Smart Contracts and Formal Verification with Z3 with Pact

  • Presenter: Stuart Popejoy

New Hasql - a simpler, safer and faster Postgres client

  • Presenter: Nikita Volkov
15 Likes

Thanks for the really useful notes, @armish! I’ve bumped your trust level up so you should be able to edit and post as many links as you like, if you want to edit the markdown.

Thanks Amish, if we can have rendered markdown it would be better.

Thank you so much, @avsm and @Bob_fang. Thanks to the new trust level, I can now post the markdown version so I updated the post accordingly. Looks/reads much better now :tada:

1 Like

Thanks a lot for writing this up, armish! I couldn’t make Compose this year and it’s great to get pointers to what I missed.

1 Like

I just looked at the slides on Working with Monads in OCaml.

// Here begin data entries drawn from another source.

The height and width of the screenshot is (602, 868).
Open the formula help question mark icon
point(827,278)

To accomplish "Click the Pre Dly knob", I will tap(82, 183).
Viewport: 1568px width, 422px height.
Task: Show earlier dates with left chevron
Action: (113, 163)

Slide 15/17 mentions that “you can’t pass functors to functors”, and that this is an issue to implement

traverse :: Applicative f => (a -> f b) -> t a -> t (f b)

Would anyone know what exactly was being meant? Because you can in fact take functors are arguments to functors, and you can do traverse this way:

module type Functor = sig
  type 'a t
  val map : ('a -> 'b) -> 'a t -> 'b t
end

module type Applicative = sig
  type 'a t
  include Functor with type 'a t := 'a t
  val pure : 'a -> 'a t
  val app : ('a -> 'b) t -> 'a t -> 'b t
end

module type Monad = sig
  type 'a t
  include Functor with type 'a t := 'a t
  val return : 'a -> 'a t
  val bind : 'a t -> ('a -> 'b t) -> 'b t
end

module type Traversal = sig
  type 'a t
  module Traverse : functor (F : Applicative) -> sig
    val traverse : ('a -> 'b F.t) -> 'a t -> 'b t F.t
  end
end

module List = struct
  type 'a t = 'a list
  let map = List.map
  let pure x = [x]
  let rec app fs xs = match fs, xs with
    | [], [] -> []
    | f::fs, x::xs ->
      let y = f x in y :: app fs xs
    | (_::_), [] | [], (_::_) -> invalid_arg "List.app"
  let return = pure
  let join = List.flatten 
  let bind m f = List.map f m |> join
  module Traverse (F : Applicative) = struct
    let rec traverse f = function
      | [] -> F.pure []
      | x::xs ->
        let y = f x in
        let ys = traverse f xs in
        let ($) = F.app in
        F.pure (fun y ys -> y::ys) $ y $ ys
  end
end

module Option = struct
  type 'a t = 'a option

  let map f = function
    | None -> None
    | Some x -> Some (f x)

  let pure x = Some x
  let app f m = match f, m with
    | Some f, Some x -> Some (f x)
    | None, _ | _, None -> None

  let return = pure
  let bind m f = match m with
    | None -> None
    | Some x -> f x
end

let () =
  let module T = List.Traverse(Option) in
  let open T in
  assert
    (traverse (function true -> Some 1 | false -> Some 2) [true; false; true]
     = Some [1; 2; 1]);
  assert
    (traverse (function true -> Some 1 | false -> None) [true; false; true]
     = None);
  ()
3 Likes

@gasche In that case I was talking about, in terms of your example

module Twice(F : Traversal) = struct
  let twice a b =
    let module FO = F.Traverse(Option) in
    (FO.traverse (fun a -> Some a) a,
     FO.traverse (fun a -> Some a) b)
end

And hey! That works. Neat!

This is surprising to me because slide 65 of @chrisamaphone’s presentation from 2 years ago mentions that higher-order functors are disallowed. Does this just mean, then, that it is merely that functor types can’t be directly used as functor arguments, but if said functors are module members it’s always fine?

This is surprising to me because …

That talk was about SML.

The talk in general is about SML, but the part I pointed to refers to OCaml explicitly, comparing its functor behavior with SML and MoscowML.

No, it just means that slide 65 is wrong:

module AppApp
    (F : functor (X : Set.OrderedType) -> Set.S)
    (A : Set.OrderedType)
  = F (F (A))
module SetSet = AppApp (Set.Make)
module SetSetString = SetSet (String)

If you want a demonstration of high order functors in action, look at the internals of ocamlgraph and ctypes.